> **Task directions**: Return the following entries verbatim, starting at the line that contains "Click the notification" and ending after the line that contains "Click the 腾讯会议".
# START OF Data extract
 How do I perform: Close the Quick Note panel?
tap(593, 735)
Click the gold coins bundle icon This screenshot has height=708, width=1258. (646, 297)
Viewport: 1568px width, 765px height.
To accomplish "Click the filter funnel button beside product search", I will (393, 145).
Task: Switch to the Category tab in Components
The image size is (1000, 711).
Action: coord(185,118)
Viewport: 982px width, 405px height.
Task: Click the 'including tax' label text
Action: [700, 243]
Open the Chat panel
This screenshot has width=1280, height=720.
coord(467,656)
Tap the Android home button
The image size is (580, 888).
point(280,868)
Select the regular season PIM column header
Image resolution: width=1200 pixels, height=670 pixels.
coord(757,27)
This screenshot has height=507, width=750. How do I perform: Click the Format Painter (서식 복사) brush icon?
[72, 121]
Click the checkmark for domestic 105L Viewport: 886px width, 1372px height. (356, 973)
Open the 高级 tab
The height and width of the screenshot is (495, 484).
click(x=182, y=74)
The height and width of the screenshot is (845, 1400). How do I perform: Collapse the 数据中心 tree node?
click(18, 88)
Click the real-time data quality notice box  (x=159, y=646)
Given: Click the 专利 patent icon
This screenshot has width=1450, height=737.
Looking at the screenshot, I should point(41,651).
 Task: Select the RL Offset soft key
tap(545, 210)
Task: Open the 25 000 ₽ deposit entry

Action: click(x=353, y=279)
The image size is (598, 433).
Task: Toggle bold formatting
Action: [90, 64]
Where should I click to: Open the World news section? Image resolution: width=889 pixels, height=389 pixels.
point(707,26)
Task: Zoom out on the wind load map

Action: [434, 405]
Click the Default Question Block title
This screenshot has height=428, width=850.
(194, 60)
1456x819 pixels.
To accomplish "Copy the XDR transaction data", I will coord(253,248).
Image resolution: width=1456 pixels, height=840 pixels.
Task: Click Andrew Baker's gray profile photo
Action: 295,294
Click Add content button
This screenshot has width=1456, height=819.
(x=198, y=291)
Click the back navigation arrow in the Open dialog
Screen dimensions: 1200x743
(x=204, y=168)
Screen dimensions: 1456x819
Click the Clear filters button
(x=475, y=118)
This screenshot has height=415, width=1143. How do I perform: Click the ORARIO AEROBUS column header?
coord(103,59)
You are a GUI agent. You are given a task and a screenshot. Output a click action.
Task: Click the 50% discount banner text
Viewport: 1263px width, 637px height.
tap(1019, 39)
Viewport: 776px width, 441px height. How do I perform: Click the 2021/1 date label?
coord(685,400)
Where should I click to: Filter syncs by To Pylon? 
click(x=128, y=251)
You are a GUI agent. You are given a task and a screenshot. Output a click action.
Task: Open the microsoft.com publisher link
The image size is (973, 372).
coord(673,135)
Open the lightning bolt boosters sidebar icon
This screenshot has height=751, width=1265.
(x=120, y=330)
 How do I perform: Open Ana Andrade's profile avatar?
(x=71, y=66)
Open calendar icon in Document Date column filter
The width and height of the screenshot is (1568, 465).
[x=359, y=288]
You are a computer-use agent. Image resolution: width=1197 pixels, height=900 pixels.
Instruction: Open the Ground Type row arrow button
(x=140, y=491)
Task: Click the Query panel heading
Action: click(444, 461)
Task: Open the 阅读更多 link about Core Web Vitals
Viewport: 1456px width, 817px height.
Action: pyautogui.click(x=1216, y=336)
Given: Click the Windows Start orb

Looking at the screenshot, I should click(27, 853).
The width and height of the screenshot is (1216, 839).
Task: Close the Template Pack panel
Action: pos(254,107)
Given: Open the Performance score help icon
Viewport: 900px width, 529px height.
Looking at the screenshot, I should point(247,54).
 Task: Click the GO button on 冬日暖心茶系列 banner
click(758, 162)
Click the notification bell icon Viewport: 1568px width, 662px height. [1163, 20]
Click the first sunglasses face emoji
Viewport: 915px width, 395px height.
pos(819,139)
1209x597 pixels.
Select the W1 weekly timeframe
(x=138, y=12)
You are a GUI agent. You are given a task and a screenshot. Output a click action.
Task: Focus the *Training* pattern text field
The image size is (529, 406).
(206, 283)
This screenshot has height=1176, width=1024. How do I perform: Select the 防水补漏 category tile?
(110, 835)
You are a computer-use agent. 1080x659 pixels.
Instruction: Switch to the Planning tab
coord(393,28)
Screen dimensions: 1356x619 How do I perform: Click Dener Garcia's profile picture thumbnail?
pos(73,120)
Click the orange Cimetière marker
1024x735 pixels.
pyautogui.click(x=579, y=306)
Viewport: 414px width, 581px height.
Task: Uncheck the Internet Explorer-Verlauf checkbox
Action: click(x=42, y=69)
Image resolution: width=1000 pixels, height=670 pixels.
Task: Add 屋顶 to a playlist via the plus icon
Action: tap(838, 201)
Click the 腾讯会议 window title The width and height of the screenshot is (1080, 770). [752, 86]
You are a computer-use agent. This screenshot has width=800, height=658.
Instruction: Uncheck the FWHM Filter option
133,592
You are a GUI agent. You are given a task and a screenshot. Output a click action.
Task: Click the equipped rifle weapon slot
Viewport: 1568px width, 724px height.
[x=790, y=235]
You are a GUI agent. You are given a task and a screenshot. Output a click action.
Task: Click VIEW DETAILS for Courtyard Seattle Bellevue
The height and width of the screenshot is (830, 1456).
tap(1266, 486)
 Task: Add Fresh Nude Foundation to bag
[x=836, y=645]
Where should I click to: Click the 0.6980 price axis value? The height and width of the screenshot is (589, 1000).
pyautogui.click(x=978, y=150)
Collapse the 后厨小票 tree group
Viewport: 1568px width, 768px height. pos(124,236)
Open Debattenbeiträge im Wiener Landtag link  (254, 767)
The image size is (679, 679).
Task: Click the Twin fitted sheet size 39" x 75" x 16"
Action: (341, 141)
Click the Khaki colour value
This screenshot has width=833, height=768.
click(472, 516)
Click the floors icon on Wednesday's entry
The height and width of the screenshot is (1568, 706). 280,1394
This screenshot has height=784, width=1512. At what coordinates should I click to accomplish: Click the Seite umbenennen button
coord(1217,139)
# END OF Data extract
> **Task response**:
Click the notification bell icon Viewport: 1568px width, 662px height. [1163, 20]
Click the first sunglasses face emoji
Viewport: 915px width, 395px height.
pos(819,139)
1209x597 pixels.
Select the W1 weekly timeframe
(x=138, y=12)
You are a GUI agent. You are given a task and a screenshot. Output a click action.
Task: Focus the *Training* pattern text field
The image size is (529, 406).
(206, 283)
This screenshot has height=1176, width=1024. How do I perform: Select the 防水补漏 category tile?
(110, 835)
You are a computer-use agent. 1080x659 pixels.
Instruction: Switch to the Planning tab
coord(393,28)
Screen dimensions: 1356x619 How do I perform: Click Dener Garcia's profile picture thumbnail?
pos(73,120)
Click the orange Cimetière marker
1024x735 pixels.
pyautogui.click(x=579, y=306)
Viewport: 414px width, 581px height.
Task: Uncheck the Internet Explorer-Verlauf checkbox
Action: click(x=42, y=69)
Image resolution: width=1000 pixels, height=670 pixels.
Task: Add 屋顶 to a playlist via the plus icon
Action: tap(838, 201)
Click the 腾讯会议 window title The width and height of the screenshot is (1080, 770). [752, 86]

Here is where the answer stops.